■ **Exercise requirements**
According to the royalties guide, why can managing mineral interests be tricky?

■ **Passage**
= = = = = = =

Quick Start Guide to Royalties and Mineral Management

Whether you are new to owning minerals or have received mailbox money from oil & gas producers for years, managing your mineral interests can be tricky with the complex legal and oil & gas language involved. This quick reference guide breaks down key mineral management concepts into clear definitions.

What are Royalties and Mineral Interests?

For most individual mineral owners, there are only two types of ownership that matter.


If you own the Mineral Rights under your land and have signed a lease with an oil & gas company to drill and produce wells on the property, you own a Royalty Interest. This entitles you to receive payments from well production sales first without having to pay the related expenses. You are also eligible to receive lease bonus payments. However, as the landowner you must maintain lease agreements.

If you have inherited mineral interests and are receiving checks from a producer, chances are you have a Non-Participating Royalty Interest (NPRI). NPRIs allow the Mineral Rights owner to easily designate a portion of their Royalty Interest for family members or even retain mineral income even if the owner sells the land. NPRI owners do not have to manage lease agreements but do not receive lease bonuses.

= = = = = = =

Saved data entries
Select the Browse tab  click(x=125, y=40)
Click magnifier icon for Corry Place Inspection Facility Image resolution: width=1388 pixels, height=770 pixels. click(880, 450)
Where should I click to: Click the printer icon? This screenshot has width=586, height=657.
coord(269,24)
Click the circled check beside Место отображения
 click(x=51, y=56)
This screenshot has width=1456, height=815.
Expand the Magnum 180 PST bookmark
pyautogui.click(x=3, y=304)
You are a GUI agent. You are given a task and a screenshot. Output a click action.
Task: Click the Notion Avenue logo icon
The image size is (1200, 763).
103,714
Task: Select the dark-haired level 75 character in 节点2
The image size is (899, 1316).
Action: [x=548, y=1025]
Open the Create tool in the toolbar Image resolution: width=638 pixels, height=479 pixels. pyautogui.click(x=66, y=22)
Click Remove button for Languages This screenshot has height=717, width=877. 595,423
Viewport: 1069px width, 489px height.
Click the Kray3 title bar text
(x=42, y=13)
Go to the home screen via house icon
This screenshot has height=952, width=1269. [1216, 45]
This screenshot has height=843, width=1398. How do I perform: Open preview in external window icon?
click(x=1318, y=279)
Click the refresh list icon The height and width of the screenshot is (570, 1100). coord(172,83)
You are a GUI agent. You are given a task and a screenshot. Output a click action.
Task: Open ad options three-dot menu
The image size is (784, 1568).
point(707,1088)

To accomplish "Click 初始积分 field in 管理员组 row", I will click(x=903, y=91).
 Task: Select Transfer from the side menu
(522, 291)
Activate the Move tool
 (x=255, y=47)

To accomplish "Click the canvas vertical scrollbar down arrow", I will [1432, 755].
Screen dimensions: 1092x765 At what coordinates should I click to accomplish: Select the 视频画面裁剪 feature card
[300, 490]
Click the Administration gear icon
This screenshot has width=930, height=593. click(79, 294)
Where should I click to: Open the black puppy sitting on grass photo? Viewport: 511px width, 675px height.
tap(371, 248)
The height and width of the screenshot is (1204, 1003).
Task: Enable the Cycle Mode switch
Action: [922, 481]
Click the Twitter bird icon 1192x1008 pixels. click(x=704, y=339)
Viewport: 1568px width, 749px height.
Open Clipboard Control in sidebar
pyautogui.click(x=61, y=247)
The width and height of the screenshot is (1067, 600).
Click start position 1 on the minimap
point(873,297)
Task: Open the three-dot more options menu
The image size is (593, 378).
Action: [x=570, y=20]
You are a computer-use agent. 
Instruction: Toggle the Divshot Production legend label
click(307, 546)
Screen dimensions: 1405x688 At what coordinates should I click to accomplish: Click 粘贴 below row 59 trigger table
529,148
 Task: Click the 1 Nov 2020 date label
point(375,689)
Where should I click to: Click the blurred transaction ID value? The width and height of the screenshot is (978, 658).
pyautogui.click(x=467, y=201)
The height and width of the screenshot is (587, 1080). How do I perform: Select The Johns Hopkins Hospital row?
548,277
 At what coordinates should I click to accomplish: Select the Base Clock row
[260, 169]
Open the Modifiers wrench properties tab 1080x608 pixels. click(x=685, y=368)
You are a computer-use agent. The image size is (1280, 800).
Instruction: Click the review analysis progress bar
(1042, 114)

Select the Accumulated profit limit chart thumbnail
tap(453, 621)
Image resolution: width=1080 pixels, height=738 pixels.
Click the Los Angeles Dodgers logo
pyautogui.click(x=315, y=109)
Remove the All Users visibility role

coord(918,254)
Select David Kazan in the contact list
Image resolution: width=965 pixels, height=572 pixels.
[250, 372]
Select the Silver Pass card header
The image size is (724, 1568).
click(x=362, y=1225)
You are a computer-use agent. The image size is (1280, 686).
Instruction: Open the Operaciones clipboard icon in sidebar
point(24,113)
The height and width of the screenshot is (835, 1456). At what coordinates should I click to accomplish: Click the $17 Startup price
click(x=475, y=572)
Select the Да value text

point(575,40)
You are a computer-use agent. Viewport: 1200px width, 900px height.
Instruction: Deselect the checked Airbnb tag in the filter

= = = = = = =

■ **Response area**
The guide says managing mineral interests can be tricky because of the complex legal and oil & gas language involved. It notes that this holds both for people new to owning minerals and for those who have received mailbox money from producers for years.